[Entries for locating words and elements]
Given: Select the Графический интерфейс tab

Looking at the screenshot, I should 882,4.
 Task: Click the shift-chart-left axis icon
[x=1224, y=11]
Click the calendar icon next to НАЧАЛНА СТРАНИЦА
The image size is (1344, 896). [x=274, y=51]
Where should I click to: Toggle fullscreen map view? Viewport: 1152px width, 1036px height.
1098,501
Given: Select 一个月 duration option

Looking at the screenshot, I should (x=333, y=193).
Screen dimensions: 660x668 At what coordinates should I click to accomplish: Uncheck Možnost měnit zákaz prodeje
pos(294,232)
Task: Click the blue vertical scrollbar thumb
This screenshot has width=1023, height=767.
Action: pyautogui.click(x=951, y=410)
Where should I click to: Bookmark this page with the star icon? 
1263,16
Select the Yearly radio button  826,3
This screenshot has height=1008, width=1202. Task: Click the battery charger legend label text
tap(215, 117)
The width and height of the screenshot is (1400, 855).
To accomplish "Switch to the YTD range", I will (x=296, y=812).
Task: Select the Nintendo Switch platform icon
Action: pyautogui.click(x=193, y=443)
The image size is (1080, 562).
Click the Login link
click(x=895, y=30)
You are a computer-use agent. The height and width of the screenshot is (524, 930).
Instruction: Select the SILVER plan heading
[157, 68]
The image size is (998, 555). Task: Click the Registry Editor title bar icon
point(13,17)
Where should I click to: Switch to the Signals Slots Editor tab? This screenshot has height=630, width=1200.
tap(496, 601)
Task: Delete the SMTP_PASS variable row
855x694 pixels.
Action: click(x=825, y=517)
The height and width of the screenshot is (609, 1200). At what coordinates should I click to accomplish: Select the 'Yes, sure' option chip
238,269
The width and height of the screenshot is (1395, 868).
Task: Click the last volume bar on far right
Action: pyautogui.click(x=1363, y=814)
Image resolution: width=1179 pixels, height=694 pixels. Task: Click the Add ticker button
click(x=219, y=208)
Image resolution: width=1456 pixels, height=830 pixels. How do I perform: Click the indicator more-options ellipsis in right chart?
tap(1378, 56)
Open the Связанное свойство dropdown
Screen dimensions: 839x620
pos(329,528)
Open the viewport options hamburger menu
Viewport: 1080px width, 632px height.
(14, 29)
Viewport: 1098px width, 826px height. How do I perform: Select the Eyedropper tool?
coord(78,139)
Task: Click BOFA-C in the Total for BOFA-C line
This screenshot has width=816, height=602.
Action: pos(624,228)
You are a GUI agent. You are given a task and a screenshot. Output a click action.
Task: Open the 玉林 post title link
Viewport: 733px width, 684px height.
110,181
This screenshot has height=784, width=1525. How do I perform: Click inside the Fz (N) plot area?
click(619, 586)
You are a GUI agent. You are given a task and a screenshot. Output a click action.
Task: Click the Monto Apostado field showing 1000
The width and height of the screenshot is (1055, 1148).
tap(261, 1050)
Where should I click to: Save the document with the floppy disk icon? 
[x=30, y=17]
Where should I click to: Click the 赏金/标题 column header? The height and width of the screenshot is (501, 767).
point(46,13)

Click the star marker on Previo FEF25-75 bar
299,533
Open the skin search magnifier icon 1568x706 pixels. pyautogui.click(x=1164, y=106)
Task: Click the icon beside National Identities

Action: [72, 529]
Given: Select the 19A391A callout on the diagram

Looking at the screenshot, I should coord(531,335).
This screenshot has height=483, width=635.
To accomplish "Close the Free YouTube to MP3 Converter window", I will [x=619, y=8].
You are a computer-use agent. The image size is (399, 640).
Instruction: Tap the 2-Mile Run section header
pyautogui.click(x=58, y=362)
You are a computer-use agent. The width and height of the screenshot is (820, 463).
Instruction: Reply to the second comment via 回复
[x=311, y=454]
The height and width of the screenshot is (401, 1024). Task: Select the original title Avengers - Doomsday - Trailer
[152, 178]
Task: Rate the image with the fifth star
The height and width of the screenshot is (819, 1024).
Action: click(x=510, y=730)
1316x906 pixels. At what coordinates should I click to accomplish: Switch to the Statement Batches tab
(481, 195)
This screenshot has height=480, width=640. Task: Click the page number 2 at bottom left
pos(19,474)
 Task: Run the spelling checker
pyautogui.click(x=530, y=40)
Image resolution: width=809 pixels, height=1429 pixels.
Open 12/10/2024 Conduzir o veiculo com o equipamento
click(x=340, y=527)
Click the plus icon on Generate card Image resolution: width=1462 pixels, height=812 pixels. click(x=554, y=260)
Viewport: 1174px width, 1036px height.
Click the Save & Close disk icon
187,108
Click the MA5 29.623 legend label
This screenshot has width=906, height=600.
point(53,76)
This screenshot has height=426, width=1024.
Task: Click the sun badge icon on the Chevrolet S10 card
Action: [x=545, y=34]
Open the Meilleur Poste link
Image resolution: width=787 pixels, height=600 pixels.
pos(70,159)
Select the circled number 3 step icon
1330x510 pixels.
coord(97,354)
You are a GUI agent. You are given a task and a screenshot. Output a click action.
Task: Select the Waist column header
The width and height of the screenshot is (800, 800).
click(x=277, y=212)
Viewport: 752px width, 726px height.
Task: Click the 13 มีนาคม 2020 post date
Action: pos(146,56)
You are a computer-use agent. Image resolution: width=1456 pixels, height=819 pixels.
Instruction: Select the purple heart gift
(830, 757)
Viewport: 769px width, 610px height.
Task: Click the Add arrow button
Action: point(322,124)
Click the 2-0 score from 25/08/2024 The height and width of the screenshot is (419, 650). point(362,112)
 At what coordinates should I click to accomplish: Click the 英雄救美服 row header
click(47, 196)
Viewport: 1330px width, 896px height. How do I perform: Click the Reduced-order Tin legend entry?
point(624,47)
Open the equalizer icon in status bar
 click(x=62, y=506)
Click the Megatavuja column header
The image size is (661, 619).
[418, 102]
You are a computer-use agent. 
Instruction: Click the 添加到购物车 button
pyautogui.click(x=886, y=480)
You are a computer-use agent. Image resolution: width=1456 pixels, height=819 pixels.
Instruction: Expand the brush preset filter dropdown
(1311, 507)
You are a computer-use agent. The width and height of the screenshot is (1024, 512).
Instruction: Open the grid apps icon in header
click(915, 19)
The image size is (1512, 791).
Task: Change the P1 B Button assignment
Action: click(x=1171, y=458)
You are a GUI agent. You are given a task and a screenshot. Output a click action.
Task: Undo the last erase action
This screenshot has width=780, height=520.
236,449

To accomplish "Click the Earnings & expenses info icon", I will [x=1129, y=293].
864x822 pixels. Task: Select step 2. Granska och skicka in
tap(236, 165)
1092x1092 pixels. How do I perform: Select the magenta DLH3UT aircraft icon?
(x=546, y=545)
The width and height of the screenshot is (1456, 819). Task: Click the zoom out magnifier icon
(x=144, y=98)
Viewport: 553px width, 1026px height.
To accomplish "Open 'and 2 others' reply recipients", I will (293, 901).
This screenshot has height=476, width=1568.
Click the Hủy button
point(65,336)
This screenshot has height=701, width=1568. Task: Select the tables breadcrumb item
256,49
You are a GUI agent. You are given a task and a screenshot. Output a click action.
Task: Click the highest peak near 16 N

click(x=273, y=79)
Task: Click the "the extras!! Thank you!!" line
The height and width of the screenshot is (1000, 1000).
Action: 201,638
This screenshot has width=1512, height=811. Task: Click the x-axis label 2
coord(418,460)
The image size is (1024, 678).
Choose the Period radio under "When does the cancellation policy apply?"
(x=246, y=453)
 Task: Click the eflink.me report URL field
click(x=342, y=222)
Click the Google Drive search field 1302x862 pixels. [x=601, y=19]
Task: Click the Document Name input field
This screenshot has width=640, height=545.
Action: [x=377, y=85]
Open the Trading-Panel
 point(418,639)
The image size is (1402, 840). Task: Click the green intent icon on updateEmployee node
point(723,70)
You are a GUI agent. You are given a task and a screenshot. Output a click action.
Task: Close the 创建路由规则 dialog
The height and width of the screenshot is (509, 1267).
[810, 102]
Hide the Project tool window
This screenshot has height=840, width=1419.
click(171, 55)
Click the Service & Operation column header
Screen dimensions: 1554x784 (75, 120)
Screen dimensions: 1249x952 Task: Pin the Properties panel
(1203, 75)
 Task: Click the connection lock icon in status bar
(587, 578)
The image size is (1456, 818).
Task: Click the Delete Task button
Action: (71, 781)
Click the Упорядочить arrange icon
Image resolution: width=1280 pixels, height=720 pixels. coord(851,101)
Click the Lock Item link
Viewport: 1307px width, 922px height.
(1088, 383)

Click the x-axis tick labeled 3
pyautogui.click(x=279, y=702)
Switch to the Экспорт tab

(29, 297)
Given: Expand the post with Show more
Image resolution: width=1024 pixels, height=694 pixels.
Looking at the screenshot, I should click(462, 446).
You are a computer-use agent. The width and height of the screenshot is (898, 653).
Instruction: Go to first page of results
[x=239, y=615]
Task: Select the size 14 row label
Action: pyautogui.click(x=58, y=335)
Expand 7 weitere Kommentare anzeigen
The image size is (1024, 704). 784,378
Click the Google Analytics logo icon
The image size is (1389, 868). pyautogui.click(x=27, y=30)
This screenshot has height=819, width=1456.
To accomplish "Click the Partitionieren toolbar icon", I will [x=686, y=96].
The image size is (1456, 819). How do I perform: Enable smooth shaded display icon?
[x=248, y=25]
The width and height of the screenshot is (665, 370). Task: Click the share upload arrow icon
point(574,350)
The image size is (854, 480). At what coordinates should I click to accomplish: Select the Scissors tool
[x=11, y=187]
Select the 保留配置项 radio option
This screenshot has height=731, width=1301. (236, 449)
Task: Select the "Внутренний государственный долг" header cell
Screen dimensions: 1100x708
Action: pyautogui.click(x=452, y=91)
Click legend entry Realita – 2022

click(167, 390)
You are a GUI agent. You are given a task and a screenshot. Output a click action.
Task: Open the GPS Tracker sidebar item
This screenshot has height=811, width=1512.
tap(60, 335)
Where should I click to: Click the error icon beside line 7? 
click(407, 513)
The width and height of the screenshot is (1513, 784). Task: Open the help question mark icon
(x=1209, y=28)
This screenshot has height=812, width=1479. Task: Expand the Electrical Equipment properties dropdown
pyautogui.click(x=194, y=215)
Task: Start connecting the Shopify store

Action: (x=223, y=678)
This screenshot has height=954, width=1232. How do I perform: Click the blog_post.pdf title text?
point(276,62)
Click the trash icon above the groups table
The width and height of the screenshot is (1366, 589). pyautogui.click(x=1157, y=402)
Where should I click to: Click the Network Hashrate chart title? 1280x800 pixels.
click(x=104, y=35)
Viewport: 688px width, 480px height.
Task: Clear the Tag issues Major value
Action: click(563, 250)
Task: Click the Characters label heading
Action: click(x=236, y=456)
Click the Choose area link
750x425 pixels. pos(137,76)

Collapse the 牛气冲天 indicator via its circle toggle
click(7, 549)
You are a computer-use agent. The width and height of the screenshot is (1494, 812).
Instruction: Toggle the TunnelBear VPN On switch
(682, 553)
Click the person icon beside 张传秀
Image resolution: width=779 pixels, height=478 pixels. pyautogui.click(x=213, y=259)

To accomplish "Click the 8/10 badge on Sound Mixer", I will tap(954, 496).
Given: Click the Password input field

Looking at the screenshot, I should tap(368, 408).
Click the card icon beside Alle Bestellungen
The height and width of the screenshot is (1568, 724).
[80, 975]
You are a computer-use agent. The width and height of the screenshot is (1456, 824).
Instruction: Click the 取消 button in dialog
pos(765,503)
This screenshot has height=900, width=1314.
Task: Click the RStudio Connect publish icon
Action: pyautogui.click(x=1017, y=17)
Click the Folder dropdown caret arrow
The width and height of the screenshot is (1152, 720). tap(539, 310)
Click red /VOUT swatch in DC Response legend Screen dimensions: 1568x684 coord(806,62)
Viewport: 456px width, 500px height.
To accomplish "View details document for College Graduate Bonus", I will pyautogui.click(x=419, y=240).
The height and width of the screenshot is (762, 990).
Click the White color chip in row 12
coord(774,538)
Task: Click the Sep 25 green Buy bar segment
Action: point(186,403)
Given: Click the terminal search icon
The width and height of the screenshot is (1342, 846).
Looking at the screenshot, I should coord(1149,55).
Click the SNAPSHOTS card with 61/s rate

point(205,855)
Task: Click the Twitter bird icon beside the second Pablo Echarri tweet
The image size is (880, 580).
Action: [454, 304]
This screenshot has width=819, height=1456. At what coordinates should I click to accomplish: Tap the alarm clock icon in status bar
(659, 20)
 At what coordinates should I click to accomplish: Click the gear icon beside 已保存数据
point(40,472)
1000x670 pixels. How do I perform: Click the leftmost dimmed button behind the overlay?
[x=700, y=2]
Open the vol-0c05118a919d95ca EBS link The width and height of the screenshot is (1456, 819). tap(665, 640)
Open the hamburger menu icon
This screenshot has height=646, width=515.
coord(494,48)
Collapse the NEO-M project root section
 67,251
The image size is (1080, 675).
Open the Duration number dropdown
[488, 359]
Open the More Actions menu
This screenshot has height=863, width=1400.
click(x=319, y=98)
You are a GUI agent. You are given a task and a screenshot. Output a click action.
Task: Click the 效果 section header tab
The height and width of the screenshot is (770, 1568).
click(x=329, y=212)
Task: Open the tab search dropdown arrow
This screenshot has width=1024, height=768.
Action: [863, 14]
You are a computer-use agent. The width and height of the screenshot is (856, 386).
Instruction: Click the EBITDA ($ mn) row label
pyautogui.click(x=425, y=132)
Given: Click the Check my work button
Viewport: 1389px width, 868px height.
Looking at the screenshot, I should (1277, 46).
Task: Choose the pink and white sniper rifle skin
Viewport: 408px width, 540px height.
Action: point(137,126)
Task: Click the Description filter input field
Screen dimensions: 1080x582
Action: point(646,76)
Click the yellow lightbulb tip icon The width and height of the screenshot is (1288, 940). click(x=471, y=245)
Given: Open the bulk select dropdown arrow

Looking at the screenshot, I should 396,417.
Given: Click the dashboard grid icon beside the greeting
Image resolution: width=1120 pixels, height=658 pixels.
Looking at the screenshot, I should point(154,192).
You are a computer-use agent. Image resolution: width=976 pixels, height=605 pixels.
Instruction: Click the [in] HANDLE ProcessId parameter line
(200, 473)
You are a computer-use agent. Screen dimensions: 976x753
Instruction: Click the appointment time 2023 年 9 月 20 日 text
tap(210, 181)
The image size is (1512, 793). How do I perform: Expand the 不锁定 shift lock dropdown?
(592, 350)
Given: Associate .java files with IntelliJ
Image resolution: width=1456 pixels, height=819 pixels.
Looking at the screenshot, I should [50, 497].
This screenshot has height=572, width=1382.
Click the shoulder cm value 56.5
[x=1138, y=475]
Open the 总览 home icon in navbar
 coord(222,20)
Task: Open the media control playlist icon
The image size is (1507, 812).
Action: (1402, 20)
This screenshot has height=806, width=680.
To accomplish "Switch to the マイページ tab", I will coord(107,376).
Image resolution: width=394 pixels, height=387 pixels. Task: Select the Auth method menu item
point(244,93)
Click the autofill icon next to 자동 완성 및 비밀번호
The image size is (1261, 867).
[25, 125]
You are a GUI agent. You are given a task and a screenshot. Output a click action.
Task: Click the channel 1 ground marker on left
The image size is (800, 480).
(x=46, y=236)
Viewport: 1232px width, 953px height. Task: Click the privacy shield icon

* **Challenge**
Pull out every line of the records above that contains the string "next", and copy each such line in full.

* **Finished exercise**
Click the calendar icon next to НАЧАЛНА СТРАНИЦА
Click the autofill icon next to 자동 완성 및 비밀번호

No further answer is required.